Protein-packed crepes with cinnamon swirl filling and cream cheese glaze for a wholesome morning treat.

# What You'll Need:

→ Crepes

01 - 1 cup oat flour (or whole wheat flour)
02 - 2 scoops vanilla protein powder (about 60 g)
03 - 1½ cups unsweetened almond milk (or milk of choice)
04 - 2 large eggs
05 - 1 tbsp melted coconut oil (plus extra for the pan)
06 - 1 tsp vanilla extract
07 - Pinch of salt

→ Cinnamon Filling

08 - 2 tbsp unsalted butter, melted
09 - 2 tbsp brown sugar or coconut sugar
10 - 1½ tsp ground cinnamon

→ Cream Cheese Glaze

11 - 2 oz cream cheese, softened
12 - 2 tbsp milk (or as needed for consistency)
13 - 2 tbsp powdered sugar
14 - ½ tsp vanilla extract

# Directions:

01 - Combine oat flour, protein powder, eggs, almond milk, melted coconut oil, vanilla extract, and a pinch of salt in a blender. Blend until the mixture is completely smooth and free of lumps. Let the batter rest for 5 minutes to allow the flour to hydrate.
02 - In a small bowl, stir together the melted butter, brown sugar, and ground cinnamon until well combined and smooth. Set aside.
03 - Heat a non-stick skillet over medium heat and lightly brush with coconut oil. Pour about ¼ cup of batter into the center of the skillet, tilting and swirling immediately to coat the bottom in an even, thin layer.
04 - Cook for 60 to 90 seconds until the edges begin to lift and the crepe turns lightly golden. Gently flip with a spatula and cook for another 30 to 45 seconds. Transfer to a plate and keep warm. Repeat with the remaining batter.
05 - While the crepes are still warm, spread a thin, even layer of the cinnamon filling across the surface of each crepe. Roll them up tightly or fold into quarters.
06 - Whisk together the softened cream cheese, milk, powdered sugar, and vanilla extract in a small bowl until smooth and drizzle-able.
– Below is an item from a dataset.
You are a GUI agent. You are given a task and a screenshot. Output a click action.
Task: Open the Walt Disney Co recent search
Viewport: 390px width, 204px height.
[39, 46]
Add additional milk as needed to reach the desired consistency.
07 - Arrange the filled crepes on a plate and drizzle the cream cheese glaze generously over the top. Serve immediately while warm.

# Expert Hints:

01 -
  • The batter comes together in a blender with zero resting drama, so you can go from hungry to eating in under thirty minutes.
  • Each crepe packs roughly eighteen grams of protein, which means no midmorning crash or guilt about wanting seconds.
02 -
  • Protein powder brands vary wildly in absorbency, so if your batter looks too thick after blending, add almond milk one tablespoon at a time until it pours like heavy cream.
  • The first crepe is almost always ugly and that is perfectly normal, so just eat it as a chef snack and move on.
03 -
  • Cook crepes on medium heat, not high, because protein powder browns faster than regular flour and you want a golden crepe, not a bitter one.
  • Let the cream cheese sit out for at least thirty minutes before making the glaze because cold cream cheese will leave you with sad little lumps no matter how hard you whisk.